How do we classify and measure the status of languages?

EGIDS is the primary tool used by Ethnologue to indicate a language's status.

There are vast differences in the number of speakers, writers, and signers of the world’s 7000+ languages, ranging from those with more than a billion worldwide down to those with a handful of isolated, elderly users of dying indigenous languages. In similar fashion to the natural kingdom, where plant and animal species range from abundant to endangered, languages are also classified as stronger or weaker using different scales. One important dimension is language status, classified using the 13-point Expanded Graded Intergenerational Disruption Scale (EGIDS). The EGIDS scale can be broken down into five main categories:

  • Institutional: At the top of the scale are stronger languages.

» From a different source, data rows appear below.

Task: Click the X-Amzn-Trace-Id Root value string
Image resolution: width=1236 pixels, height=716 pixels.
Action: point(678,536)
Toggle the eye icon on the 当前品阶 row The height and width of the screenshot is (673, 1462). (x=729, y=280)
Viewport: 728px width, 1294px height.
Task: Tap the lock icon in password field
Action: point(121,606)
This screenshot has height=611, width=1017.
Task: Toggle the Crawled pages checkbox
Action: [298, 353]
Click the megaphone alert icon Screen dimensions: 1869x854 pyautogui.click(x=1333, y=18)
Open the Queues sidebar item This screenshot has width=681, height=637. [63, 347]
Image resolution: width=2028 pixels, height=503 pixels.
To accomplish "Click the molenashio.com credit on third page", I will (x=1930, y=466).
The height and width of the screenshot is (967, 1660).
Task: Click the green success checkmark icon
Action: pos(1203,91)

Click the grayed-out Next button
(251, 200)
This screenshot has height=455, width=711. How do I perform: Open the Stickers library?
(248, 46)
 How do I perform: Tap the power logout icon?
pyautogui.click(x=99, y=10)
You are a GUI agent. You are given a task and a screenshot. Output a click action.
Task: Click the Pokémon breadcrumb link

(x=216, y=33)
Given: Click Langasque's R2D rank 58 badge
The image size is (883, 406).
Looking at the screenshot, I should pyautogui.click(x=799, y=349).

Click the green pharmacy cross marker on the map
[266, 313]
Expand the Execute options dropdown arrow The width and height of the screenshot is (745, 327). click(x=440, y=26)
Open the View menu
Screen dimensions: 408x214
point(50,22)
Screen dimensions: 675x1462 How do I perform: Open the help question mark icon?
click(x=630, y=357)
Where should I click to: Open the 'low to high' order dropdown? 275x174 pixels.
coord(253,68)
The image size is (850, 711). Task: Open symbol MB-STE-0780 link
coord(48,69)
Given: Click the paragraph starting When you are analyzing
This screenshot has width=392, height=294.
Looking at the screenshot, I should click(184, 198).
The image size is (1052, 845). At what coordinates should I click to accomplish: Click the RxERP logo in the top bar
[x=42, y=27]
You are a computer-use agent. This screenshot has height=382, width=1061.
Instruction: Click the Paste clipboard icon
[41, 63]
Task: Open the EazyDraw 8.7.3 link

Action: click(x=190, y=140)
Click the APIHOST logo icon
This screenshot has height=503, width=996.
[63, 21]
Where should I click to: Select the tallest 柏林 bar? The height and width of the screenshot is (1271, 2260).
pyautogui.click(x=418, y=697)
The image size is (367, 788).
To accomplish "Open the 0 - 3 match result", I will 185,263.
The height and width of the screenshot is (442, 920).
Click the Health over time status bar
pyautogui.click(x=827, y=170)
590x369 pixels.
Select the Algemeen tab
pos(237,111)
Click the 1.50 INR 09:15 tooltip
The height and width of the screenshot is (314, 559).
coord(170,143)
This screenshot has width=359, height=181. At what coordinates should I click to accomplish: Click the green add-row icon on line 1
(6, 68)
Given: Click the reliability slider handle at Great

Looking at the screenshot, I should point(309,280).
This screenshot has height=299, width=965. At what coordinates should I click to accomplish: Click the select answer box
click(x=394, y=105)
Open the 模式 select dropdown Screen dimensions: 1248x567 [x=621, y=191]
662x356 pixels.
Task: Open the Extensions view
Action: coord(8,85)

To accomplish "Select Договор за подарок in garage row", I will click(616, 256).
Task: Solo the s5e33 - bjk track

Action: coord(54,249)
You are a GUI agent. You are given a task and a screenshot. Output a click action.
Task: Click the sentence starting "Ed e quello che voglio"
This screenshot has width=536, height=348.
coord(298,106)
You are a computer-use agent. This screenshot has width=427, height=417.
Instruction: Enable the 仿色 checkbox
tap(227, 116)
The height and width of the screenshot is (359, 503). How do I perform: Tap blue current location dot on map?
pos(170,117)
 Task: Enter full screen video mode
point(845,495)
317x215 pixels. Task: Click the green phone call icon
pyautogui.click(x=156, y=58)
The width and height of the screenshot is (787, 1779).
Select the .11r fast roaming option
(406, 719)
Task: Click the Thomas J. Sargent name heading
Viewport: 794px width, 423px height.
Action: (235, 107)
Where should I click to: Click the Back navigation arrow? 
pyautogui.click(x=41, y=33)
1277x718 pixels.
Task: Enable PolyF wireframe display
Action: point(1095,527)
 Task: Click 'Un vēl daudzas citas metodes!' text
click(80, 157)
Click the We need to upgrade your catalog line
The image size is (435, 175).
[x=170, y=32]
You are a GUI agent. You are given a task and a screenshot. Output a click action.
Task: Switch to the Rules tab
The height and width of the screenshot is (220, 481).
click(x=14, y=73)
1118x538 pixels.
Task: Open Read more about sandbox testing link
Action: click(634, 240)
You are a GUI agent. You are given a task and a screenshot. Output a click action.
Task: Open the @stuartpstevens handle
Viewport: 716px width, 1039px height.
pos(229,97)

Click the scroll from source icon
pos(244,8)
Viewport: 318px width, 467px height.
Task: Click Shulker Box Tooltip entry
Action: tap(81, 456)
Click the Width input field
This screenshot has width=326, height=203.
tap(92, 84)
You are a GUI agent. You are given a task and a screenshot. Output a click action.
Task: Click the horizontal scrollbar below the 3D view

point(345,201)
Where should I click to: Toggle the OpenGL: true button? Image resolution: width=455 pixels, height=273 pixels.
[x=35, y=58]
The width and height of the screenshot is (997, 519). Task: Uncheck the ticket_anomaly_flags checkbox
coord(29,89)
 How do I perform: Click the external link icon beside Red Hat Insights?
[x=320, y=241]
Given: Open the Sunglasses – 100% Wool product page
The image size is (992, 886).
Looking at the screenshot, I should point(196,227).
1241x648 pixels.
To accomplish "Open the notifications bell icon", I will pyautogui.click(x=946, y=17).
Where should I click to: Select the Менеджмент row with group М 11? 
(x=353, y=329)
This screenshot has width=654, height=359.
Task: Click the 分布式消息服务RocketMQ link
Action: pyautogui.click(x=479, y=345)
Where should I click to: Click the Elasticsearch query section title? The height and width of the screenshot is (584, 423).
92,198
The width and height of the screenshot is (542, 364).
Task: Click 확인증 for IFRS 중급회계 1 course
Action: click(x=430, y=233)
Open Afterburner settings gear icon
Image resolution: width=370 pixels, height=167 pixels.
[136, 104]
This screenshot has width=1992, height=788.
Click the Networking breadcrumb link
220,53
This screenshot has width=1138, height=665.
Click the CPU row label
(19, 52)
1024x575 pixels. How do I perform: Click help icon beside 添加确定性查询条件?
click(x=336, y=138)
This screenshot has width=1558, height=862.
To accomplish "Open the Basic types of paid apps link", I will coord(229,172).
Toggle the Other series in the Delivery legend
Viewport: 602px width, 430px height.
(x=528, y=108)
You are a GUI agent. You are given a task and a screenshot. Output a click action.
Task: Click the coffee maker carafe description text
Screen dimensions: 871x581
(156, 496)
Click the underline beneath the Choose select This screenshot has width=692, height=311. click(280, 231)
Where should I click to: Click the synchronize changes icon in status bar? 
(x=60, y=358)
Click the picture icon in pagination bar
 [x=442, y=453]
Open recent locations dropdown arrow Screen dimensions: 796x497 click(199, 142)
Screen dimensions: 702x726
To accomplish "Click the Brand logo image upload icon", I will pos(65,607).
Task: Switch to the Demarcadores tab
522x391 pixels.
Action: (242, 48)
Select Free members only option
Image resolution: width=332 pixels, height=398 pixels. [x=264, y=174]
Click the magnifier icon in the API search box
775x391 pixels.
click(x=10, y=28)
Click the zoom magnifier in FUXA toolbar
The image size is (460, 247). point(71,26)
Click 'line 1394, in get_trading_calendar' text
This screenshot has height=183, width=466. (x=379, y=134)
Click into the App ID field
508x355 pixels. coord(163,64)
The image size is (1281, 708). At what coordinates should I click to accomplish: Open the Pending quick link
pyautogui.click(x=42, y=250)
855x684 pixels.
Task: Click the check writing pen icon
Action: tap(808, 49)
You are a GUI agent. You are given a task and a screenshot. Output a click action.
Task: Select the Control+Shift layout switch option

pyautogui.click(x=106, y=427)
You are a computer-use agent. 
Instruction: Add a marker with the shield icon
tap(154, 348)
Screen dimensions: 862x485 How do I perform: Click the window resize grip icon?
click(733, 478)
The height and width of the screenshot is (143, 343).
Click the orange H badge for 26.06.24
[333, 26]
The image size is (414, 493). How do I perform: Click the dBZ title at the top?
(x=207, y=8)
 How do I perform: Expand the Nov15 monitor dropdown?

Their classification broadly signifies official usage within government, trade, and education.
  • Stable: In the middle of the scale are languages with widespread social use within communities across all age ranges.
  • Endangered: This classification of weaker languages signifies different degrees of vulnerability, represented by two subgroups:
    • In Trouble: Languages where the natural "Parent teaching Child" process is weakening.
    • Dying: Languages where native speakers are elderly without fluency existing in younger generations.
  • Extinct: These are languages that have ceased to exist within the last 200 years or so.
  • Unclassified: This final category represents the small group of languages without a current EGIDS classification.
Infographic illustrating the EGIDS language status scale

As our analysis illustrates, 6.1 billion people speak one of the 490 Institutional languages used in government, trade, and education; whereas speakers of 3,078 Endangered languages account for 88.1 million individuals (26th edition, 2023). Our infographic is designed to educate and inform people about the scale of potential language loss, and advocate for urgent action to protect and preserve endangered indigenous languages. It is a prior winner of the coveted Editor’s Choice award from Visual Capitalist.